→ Extrait à lire:
Dr Nathalie Maubourguet (FFAMCO, médecins coordonnateurs)

« Il n'y a pas eu de prise de conscience de la montée de la grande dépendance »

Par
Publié le 29/01/2018
Article réservé aux abonnés
maubourguet

maubourguet
Crédit photo : DR

LE QUOTIDIEN : Les personnels des EHPAD, notamment les aides-soignants, sont en grève ce mardi 30 janvier pour dénoncer leurs conditions de travail. Qu'en est-il des médecins coordonnateurs ?

Dr NATHALIE MAUBOURGUET : Nous ne serons pas en grève, mais nous sommes solidaires du mouvement. Lorsqu'on a été auditionné par la députée Monique Iborra (LREM) qui a rédigé une mission flash sur le sujet, le premier point que nous avons abordé avec elle, c'est la situation des aides-soignants. Aujourd'hui, nous ne sommes plus assez nombreux pour prendre en charge la polypathologie et la dépendance des personnes âgées.

Quelle est la situation dans les établissements ?

Lorsque j'ai commencé il y a 15 ans, on avait 20 à 30 % de personnes très dépendantes, aujourd'hui, il y en a 70 %. Mais nous n'avons vu aucune corrélation en termes de dotations de personnels et de moyens. Quand on a un aide-soignant pour huit résidents, on est déjà content… Sachant que la tendance est à un pour dix ! Côté médical, il y a un peu plus de 30 % des EHPAD qui sont sans médecin coordonnateur. Pour les autres, nous sommes à 0,3 équivalent temps plein en moyenne par établissement, c'est-à-dire pas tout à fait deux jours de présence par semaine.

→ Tâches à réaliser:
[1] Recopiez le passage de l'entretien sur les EHPAD compris entre « Dr NATHALIE MAUBOURGUET : Nous » et « des personnes âgées. », ces deux bornes incluses.
[2] Poursuivez l'entretien sur les EHPAD à partir de sa dernière phrase.
Les enregistrements n'ont aucun rôle à jouer ici.

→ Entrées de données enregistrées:
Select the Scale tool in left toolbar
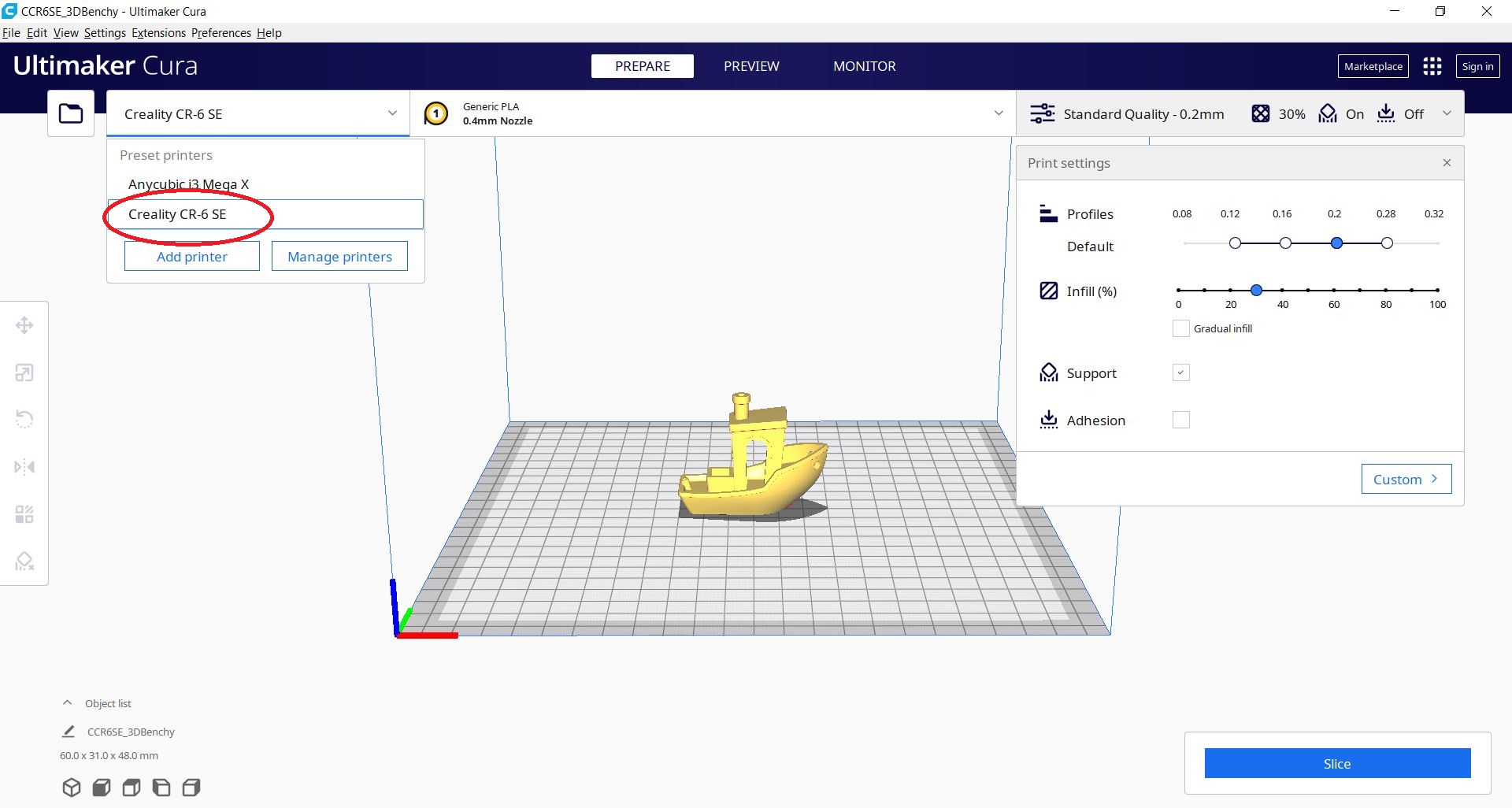The image size is (1512, 808). (24, 372)
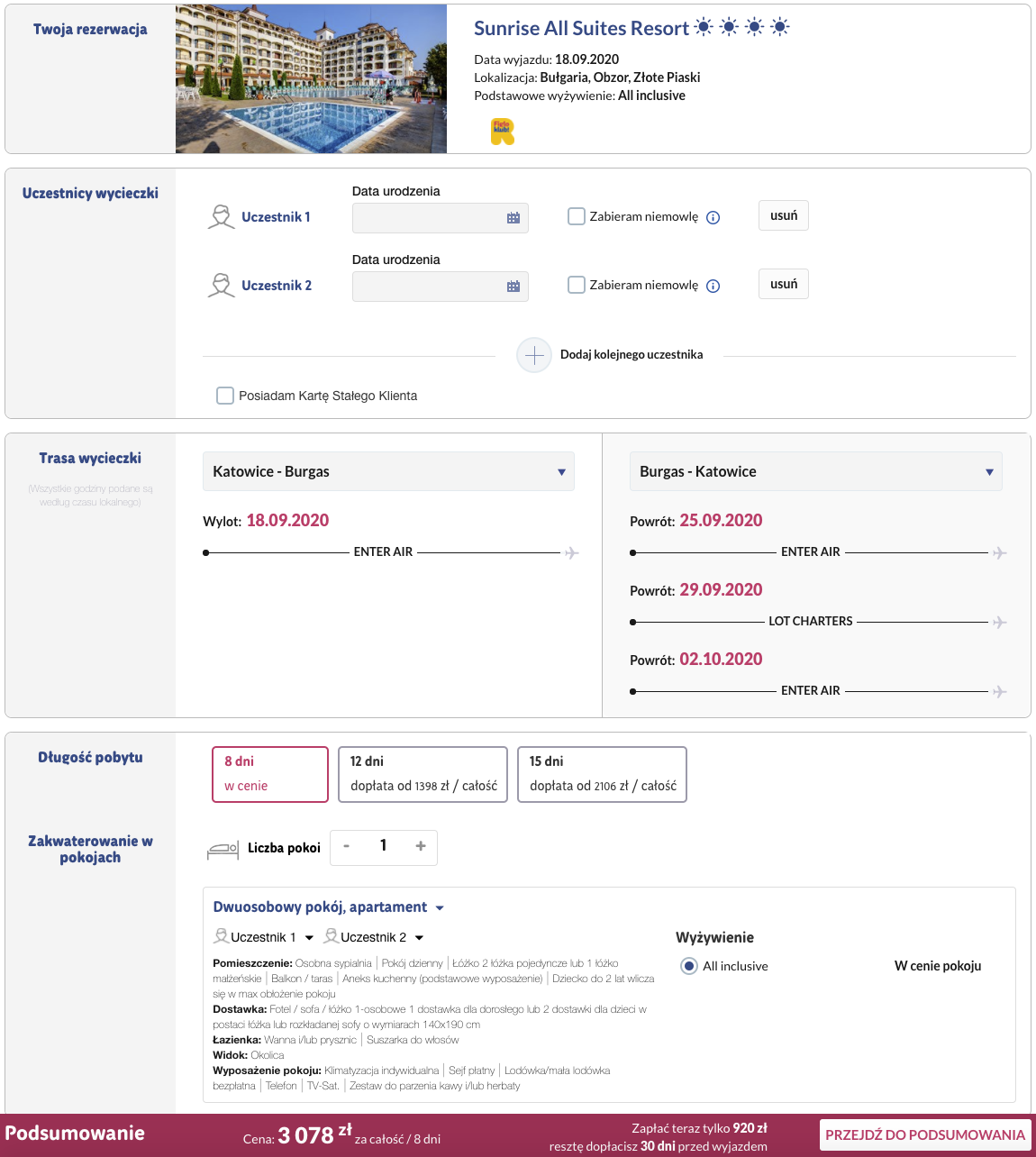Click Przejdź do podsumowania button

[x=925, y=1135]
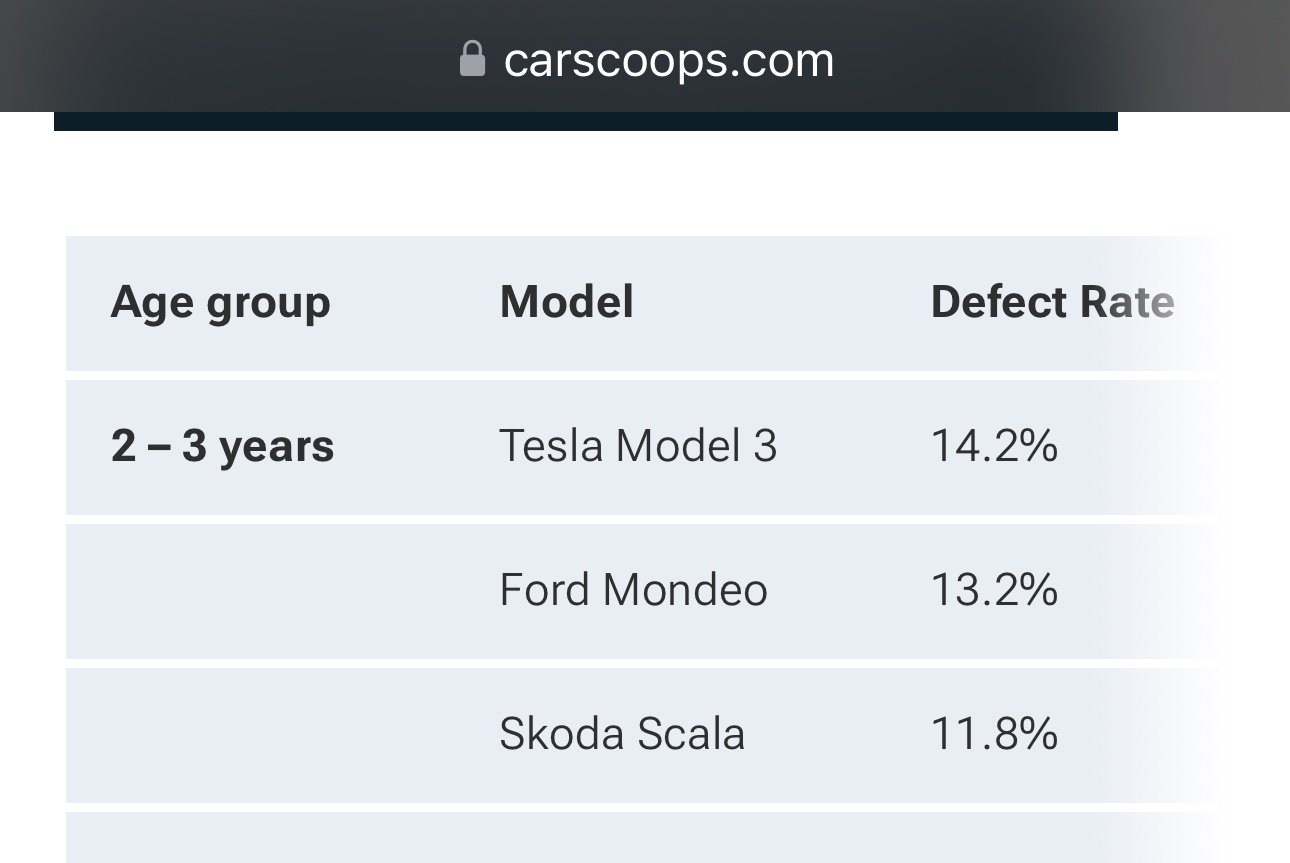Tap the partially visible row below Skoda Scala
1290x863 pixels.
(x=600, y=838)
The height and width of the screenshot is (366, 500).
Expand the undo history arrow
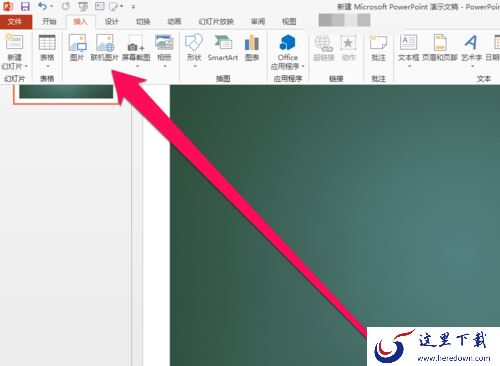[51, 6]
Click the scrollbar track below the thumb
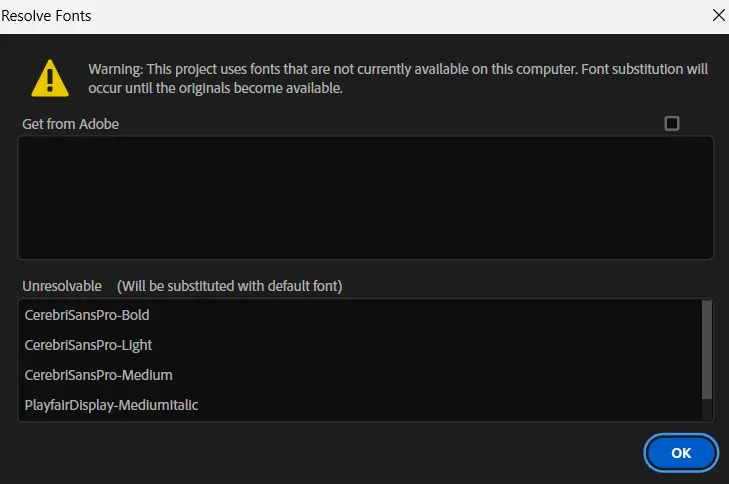The width and height of the screenshot is (729, 484). click(x=708, y=410)
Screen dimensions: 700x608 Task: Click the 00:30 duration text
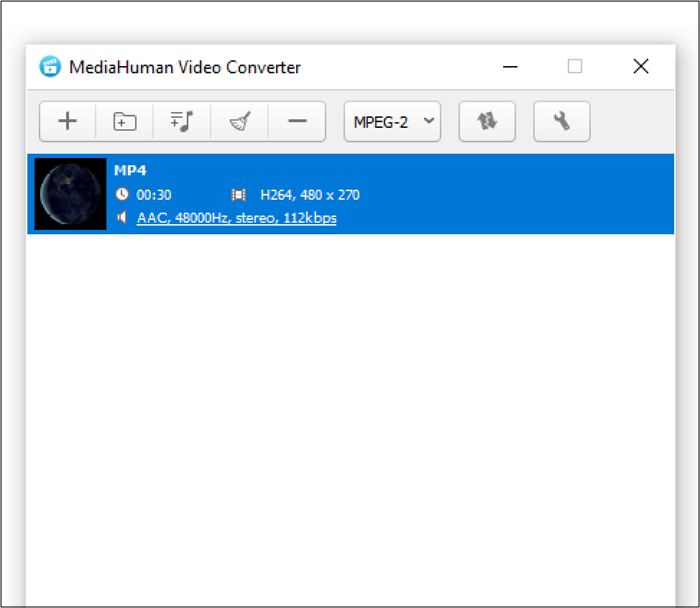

→ Réponses attendues:
[1]
Dr NATHALIE MAUBOURGUET : Nous ne serons pas en grève, mais nous sommes solidaires du mouvement. Lorsqu'on a été auditionné par la députée Monique Iborra (LREM) qui a rédigé une mission flash sur le sujet, le premier point que nous avons abordé avec elle, c'est la situation des aides-soignants. Aujourd'hui, nous ne sommes plus assez nombreux pour prendre en charge la polypathologie et la dépendance des personnes âgées.

[2]
Aujourd'hui, on ne peut plus demander à nos équipes d'être à la fois proches des résidents, de coller aux recommandations de bonnes pratiques, de tenir une traçabilité précise pour le suivi du dossier patient, avec si peu de moyens. On voit une recrudescence des accidents du travail sur des aides-soignantes pourtant jeunes et motivées ! Nous n'avons pas pris conscience de la montée de la grande dépendance.

Quelles seraient les mesures prioritaires ?

La priorité, ce serait d'avoir davantage d'aides-soignantes la journée. Il faudrait aussi étendre la présence infirmière et étoffer les équipes pluridisciplinaires. Il y a déjà des psychologues mais nous aurions besoin d'ergonomes et de psychomotriciens pour améliorer les deux à trois ans d'espérance de vie du résident en établissement. Mais nous n'avons ni argent, ni aides-soignants ! Le nerf de la guerre, ce sont les moyens financiers. Il y a sûrement moyen d'orienter les budgets mais ce sera un acte politique fort et courageux.